[Opening Data under study section]

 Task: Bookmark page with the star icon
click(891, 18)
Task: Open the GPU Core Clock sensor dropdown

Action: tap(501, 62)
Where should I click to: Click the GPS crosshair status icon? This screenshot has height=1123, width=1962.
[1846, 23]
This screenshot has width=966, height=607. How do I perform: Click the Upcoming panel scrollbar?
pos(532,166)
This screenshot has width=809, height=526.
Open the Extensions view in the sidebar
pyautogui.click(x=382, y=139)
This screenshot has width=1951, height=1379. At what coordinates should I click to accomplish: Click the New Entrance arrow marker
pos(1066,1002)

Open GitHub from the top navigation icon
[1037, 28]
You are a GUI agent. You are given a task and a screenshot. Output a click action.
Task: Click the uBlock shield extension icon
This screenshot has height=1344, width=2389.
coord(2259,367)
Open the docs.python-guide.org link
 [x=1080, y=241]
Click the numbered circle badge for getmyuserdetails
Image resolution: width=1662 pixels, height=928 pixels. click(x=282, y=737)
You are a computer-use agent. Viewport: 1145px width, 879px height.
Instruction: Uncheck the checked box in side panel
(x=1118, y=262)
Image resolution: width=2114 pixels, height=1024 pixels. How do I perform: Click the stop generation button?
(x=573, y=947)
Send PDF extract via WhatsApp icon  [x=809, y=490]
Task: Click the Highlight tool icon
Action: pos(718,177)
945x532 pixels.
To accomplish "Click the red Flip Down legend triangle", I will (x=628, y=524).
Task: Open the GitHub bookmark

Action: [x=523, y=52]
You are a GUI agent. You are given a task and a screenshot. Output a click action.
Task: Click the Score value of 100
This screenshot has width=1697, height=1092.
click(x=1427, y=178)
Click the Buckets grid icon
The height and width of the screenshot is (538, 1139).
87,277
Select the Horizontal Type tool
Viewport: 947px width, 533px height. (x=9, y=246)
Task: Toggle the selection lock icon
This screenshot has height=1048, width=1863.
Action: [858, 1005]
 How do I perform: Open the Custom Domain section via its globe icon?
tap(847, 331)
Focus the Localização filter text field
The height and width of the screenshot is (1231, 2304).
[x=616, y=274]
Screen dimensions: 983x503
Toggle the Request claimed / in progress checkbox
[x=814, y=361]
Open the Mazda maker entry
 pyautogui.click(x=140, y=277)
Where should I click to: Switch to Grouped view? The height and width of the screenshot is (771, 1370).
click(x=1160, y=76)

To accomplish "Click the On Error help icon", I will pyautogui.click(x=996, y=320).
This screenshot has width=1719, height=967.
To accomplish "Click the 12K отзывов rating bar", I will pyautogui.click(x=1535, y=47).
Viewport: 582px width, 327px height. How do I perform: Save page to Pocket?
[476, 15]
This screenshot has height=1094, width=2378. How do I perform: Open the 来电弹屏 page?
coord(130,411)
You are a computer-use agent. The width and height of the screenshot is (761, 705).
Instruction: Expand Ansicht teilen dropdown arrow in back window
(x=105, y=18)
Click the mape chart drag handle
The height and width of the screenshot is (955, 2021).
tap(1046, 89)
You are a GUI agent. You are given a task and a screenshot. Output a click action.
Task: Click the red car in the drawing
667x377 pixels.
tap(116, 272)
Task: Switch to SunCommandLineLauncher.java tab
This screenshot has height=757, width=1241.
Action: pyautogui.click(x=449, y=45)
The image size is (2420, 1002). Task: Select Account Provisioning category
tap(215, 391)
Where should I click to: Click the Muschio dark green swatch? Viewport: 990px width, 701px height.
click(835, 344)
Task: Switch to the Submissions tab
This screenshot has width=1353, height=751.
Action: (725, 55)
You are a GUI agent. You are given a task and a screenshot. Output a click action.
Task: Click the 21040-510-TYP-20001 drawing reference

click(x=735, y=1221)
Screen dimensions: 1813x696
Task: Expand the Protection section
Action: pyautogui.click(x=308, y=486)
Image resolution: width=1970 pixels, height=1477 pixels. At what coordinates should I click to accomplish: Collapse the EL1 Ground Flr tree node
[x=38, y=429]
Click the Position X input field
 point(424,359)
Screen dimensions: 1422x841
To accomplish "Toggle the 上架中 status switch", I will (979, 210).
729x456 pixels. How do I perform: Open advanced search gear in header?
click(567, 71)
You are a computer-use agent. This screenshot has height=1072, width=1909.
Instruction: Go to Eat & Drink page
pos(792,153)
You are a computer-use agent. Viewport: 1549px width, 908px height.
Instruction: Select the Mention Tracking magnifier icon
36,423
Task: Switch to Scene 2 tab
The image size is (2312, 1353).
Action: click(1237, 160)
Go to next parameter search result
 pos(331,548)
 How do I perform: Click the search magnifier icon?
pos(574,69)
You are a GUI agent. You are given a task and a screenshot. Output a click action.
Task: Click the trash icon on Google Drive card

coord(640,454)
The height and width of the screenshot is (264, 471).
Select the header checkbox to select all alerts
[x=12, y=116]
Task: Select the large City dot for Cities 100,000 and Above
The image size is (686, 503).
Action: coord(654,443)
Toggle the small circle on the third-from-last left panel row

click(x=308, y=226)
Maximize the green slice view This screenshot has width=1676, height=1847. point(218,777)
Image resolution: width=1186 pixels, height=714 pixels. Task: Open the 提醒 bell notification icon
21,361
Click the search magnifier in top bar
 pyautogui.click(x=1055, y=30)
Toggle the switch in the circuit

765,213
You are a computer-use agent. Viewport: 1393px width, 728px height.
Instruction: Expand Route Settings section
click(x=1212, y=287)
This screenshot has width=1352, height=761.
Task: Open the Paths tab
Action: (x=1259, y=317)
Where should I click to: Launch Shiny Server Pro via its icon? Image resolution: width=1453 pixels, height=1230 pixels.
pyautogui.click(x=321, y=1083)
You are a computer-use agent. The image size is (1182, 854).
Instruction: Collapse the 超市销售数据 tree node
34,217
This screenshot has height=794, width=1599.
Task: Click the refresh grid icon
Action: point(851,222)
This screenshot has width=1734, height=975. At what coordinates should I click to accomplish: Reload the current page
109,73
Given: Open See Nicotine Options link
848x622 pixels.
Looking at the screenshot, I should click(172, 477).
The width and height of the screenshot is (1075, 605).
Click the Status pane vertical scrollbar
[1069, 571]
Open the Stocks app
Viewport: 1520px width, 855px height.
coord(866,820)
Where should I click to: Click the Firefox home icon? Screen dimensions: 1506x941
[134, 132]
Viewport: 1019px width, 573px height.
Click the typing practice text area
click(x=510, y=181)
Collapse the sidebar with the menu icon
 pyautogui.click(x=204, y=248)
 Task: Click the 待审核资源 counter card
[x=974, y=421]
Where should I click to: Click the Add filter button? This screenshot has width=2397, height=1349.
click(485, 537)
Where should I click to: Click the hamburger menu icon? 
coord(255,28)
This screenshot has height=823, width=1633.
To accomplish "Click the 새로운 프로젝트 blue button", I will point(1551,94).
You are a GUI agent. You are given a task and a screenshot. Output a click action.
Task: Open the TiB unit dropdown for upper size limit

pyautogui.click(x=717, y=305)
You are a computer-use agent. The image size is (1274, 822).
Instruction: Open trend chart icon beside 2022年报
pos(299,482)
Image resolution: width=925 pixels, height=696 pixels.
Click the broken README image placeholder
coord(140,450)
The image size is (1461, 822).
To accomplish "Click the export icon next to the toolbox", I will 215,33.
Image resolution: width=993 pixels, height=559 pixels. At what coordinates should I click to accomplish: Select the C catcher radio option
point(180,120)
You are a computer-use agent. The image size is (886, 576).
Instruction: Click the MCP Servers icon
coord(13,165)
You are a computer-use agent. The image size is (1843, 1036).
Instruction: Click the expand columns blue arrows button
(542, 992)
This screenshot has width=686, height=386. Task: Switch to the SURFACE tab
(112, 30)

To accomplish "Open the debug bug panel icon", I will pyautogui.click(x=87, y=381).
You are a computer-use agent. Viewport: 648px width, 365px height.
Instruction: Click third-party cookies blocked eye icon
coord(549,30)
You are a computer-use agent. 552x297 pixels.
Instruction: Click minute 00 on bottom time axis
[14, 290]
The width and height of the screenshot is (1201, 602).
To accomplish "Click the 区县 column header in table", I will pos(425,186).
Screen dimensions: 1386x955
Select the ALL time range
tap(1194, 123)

[Closing Data under study section]

- _What you are asked to do_: Could you reproduce, exactly, every line above from the line with "Instruction: Go to Eat & Drink page" to the line with "Task: Switch to Scene 2 tab", and no other line? Both ends count.

- _The answer_:
Instruction: Go to Eat & Drink page
pos(792,153)
You are a computer-use agent. Viewport: 1549px width, 908px height.
Instruction: Select the Mention Tracking magnifier icon
36,423
Task: Switch to Scene 2 tab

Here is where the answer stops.